Au jour le jour

Les Charlies et les charlots

Qu’on veuille bien me pardonner de faire entendre une voix discordante dans l’harmonieux concert des louanges que l’on a entendu s’élever depuis l’attentat contre Charlie Hebdo

Ces louanges sont à vrai dire de différentes sortes : les premières – et les seules que je consente à approuver – sont celles qui concernent le talent hors du commun dont faisaient preuve les victimes dans leur domaine et qui, pour certaines d’entre elles, touchait au génie. Sur ce point, je rejoins sans réticence leurs admirateurs.

Je n’évoquerai que pour mémoire la deuxième sorte de louange, parce que c’est la moins digne d’attention. Sous couvert de témoignage vécu ou d’hommage ému, elle sert à la glorification du louangeur lui-même, d’une façon qui associe plus ou moins subtilement le dithyrambe à l’auto-célébration narcissique – « C’était un être merveilleux. Un soir que nous étions ensemble. Etc. » Passons.

La troisième sorte de louange, qui pourrait servir d’illustration au paralogisme de « La partie pour le tout », consiste à s’autoriser de ce que Charlie Hebdo est un organe de presse faisant preuve d’une grande liberté de ton pour en conclure, d’une part, que c’est toute la presse qui est attaquée et, d’autre part et implicitement, que toute cette presse fait preuve de la même liberté de ton envers et contre tous les pouvoirs établis. Ce que traduit éloquemment le slogan incroyablement prétentieux « Nous sommes Charlie ».

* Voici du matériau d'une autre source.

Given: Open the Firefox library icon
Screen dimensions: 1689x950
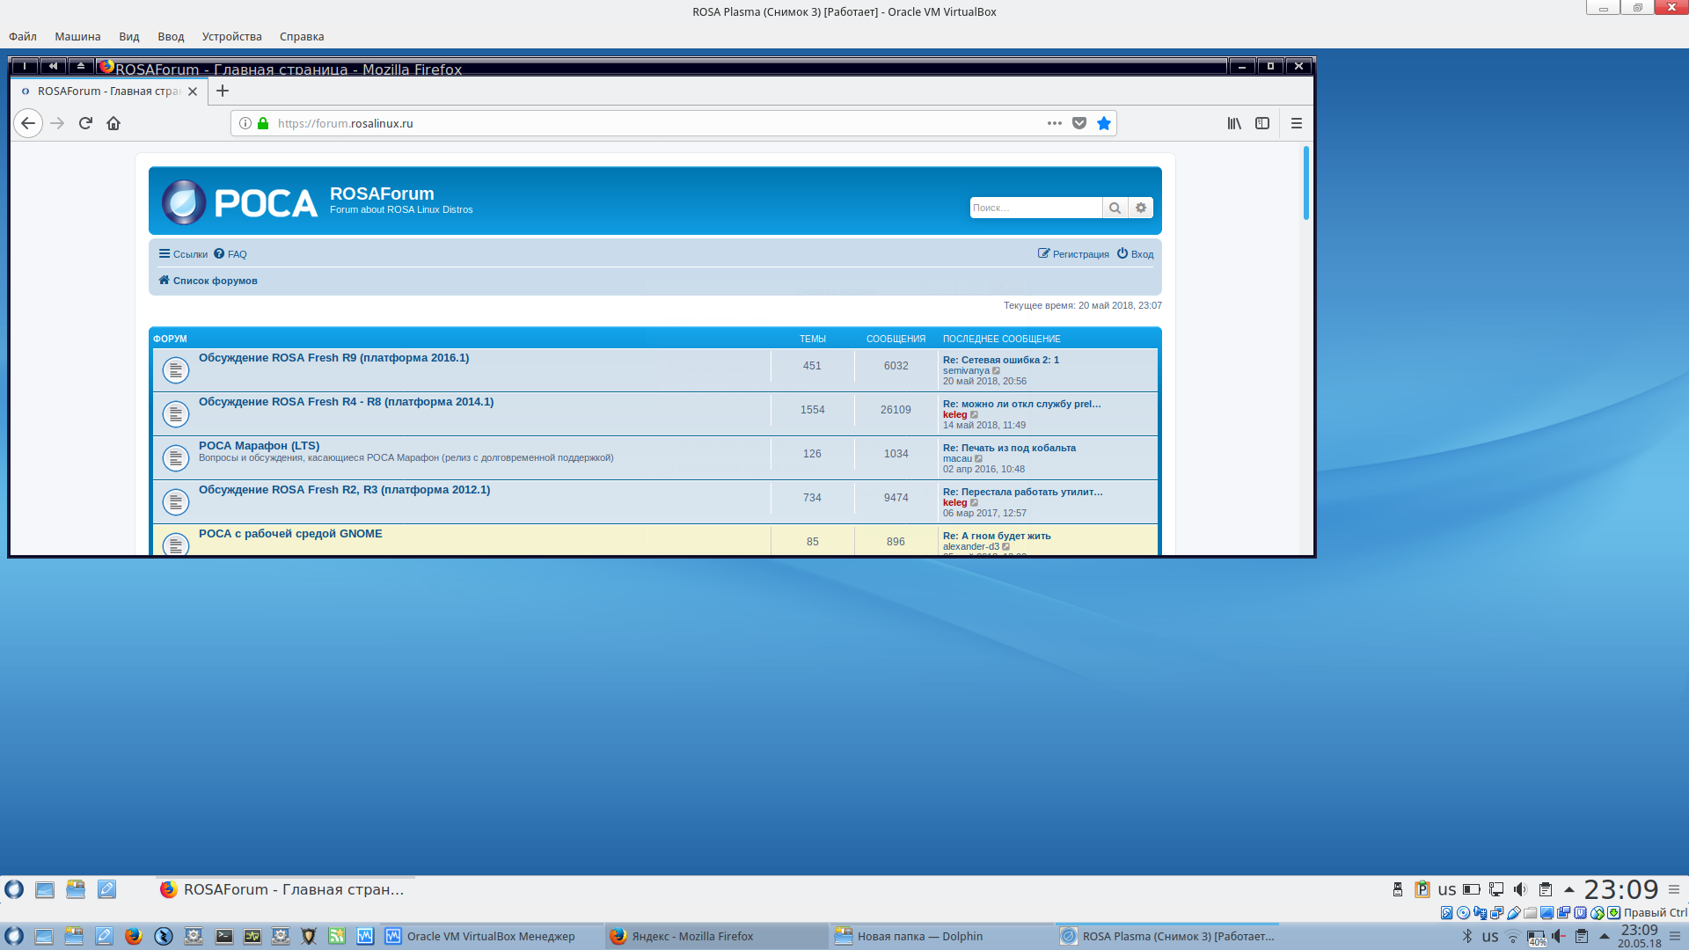Looking at the screenshot, I should point(1234,123).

Non, Mesdames et Messieurs les journalistes de cour, vous n’êtes pas Charlie. Loin s’en faut. Seule une toute petite partie de votre corporation, que d’ailleurs vous détestez cordialement et que vous ostracisez, peut se réclamer de cette « liberté de la presse » dont vous vous gargarisez. Dans votre très grande majorité, loin d’être des héros de la liberté, vous êtes de simples commis au service des employeurs capitalistes qui vous tiennent en laisse. Alors de grâce, trêve de tartuferie.

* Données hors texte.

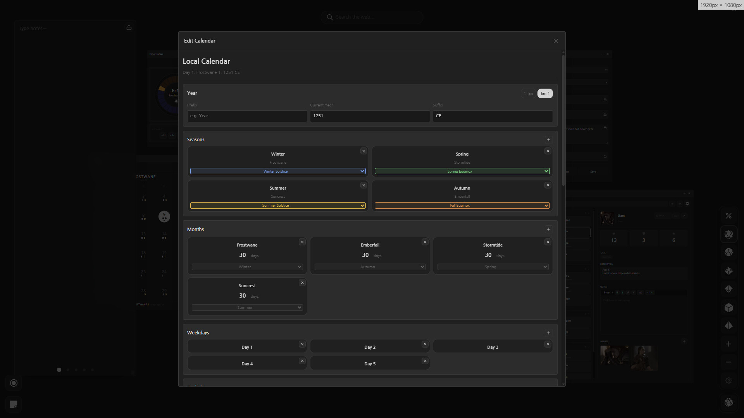Expand Frostwane month season dropdown
744x418 pixels.
tap(247, 267)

Cela me conduit à mentionner la quatrième sorte de louange entonnée par la chorale « républicaine ». Celle qui célèbre l’excellence du système social dans lequel nous vivons, et dont la presse des grands prédateurs de la finance et de l’industrie est évidemment le plus beau fleuron.

De fait, si la gent journalistique était moins domestiquée intellectuellement et moralement, elle pourrait s’ériger légitimement en force de critique sociale capable de prendre en toutes circonstances des risques pour la défense des valeurs démocratiques. Mais le combat démocratique tel qu’elle l’entend, c’est celui de la défense prioritaire de l’ordre établi et des médiocres intérêts des « élites » auxquelles elle se pique d’appartenir.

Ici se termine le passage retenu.